Lindarets–makers of the Remount and Goat Link–have announced the “Boostinator,” a clever bit of kit that allows you to adapt certain 100x15mm front and 142x12mm rear hubs to the wider Boost standard. Assuming you have a wheelset with compatible hubs, it could save you a huge chunk of change when you upgrade to a new Boost frame and fork.
How does it work?
If you haven’t been following all the hoopla about Boost, the biggest takeaway is the wider spacing allows for stiffer wheels and better tire clearance. Although, to take advantage of those benefits, you need Boost-specific hubs where the flanges are actually farther apart. Until now.
For the front wheel, Lindarets has developed a longer axle end cap that will go on the drive side of the hub. This modification will require a re-dishing of the front wheel in order for the rim to be centered properly in the fork. It’s a fairly simple task that your local shop can knock out in no time if you’re not comfortable doing it yourself.
The rear wheel is a little more involved. In addition to a longer axle end cap–in this case on the non-drive side–there is a spacer that will mount behind the brake rotor to provide proper alignment with the caliper. Lindarets also provides longer bolts for the rotor since the standard ones will be too short to use.
- Select DT Swiss, Hope, and White Industries
- Contact Lindarets for questions about compatibility
- Kits will range from $25-$40 including shipping
Lindarets anticipated there would be some common questions regarding the Boostinator kits, and have provided the answers below.
Q: What about the rim–won’t it be off center?
A: That’s true–but it’s an easy fix with some benefits:
- By shifting the hub flanges a few millimeters, dish is reduced and spoke bracing angles are brought closer to symmetric for a (slightly) stiffer, stronger build.
- A typical rear wheel (Velocity Blunt on DT 240s) will see its effective non-drive side spoke length reduced by 0.4mm, the drive side by 0.1mm- both minimal changes and well within typical spoke length tolerances.
- In the example above, the drive-side spokes will need to be loosened 7/8-turn, the non-drive tightened by 1/4-turn.
- Your wheels probably wanted a true already, didn’t they?
Q: The bolts are longer–they’ll all break and people will die!
A: We wondered about this too–so enlisted some engineers from our local nuclear weapons laboratory (seriously) to crunch the numbers.

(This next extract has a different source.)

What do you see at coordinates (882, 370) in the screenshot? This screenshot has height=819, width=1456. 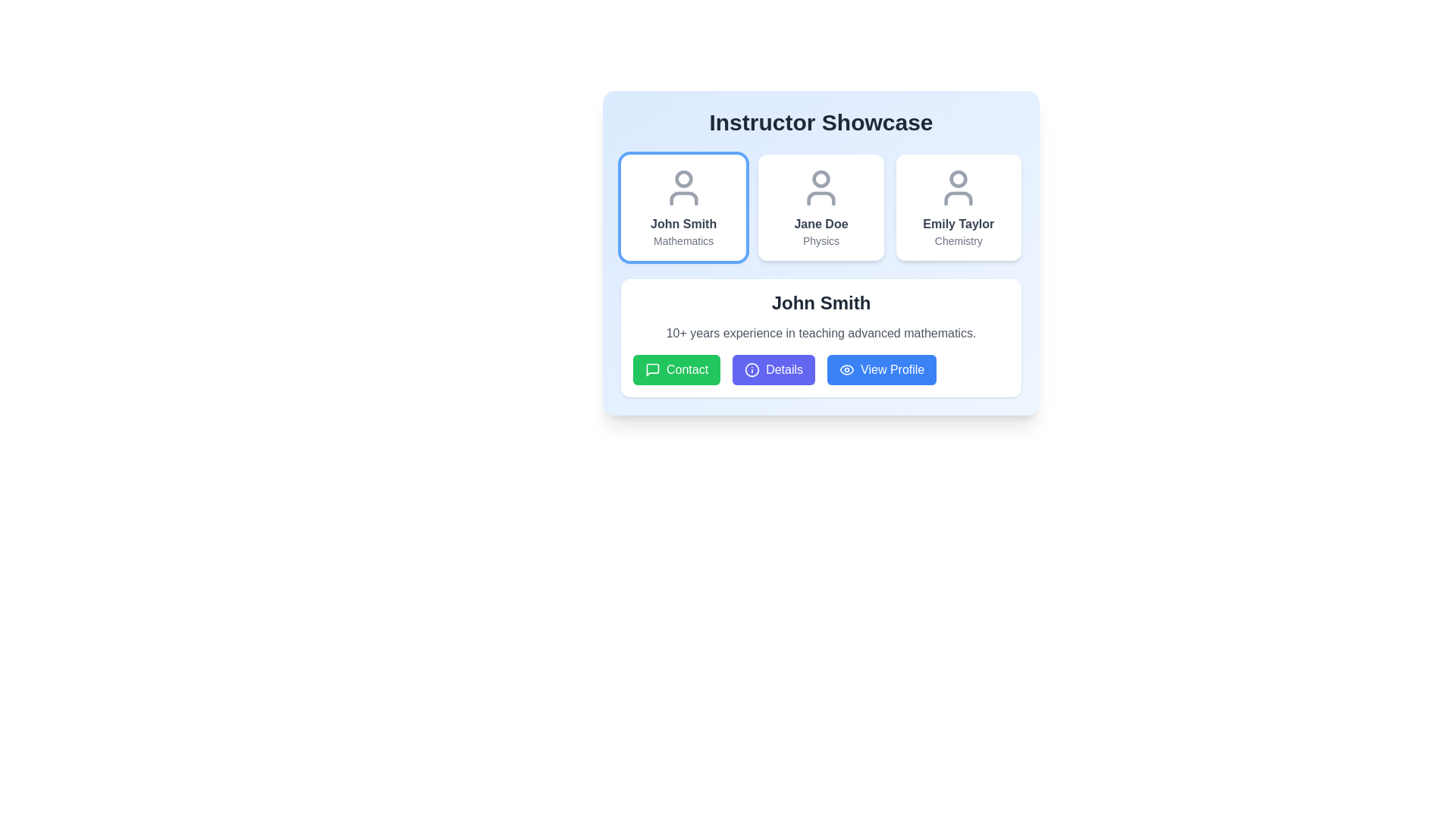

It turns out that, with the spacer installed each bolt is four times stronger than needed to handle the forces generated by the strongest brakes on the market. That said:
- Rear Boostinator kits are not approved for rotors larger than 183mm
- Thread-locking compound is required for installation
Q: The axle is unsupported–won’t it be flexy and horrible?
A: With the thru axle bearing the load the model is essentially identical to a Boost-native hub with slightly closer bearing placement.
- On the drive side, where the majority of unsupported axle lies, nothing changes.
- There are countless variables that contribute to a wheel’s stiffness. While the system won’t be quite as stiff as a true Boost wheel–but it will be very close (and a whole lot less expensive).
Q: Will I need a new crankset or spider?
- In the case of multi-ring drivetrains or when using plus-sized wheels and tires, a Boost-specific spider is recommended, not only for shifting performance but for frame and tire clearance as well.
- If running a single chainring or more “normal” tires, likely not. Visit our friends at Wolf Tooth Components for an explanation of why.
So, what do you think? Are you stoked to slap your current wheels on a new Boost frame?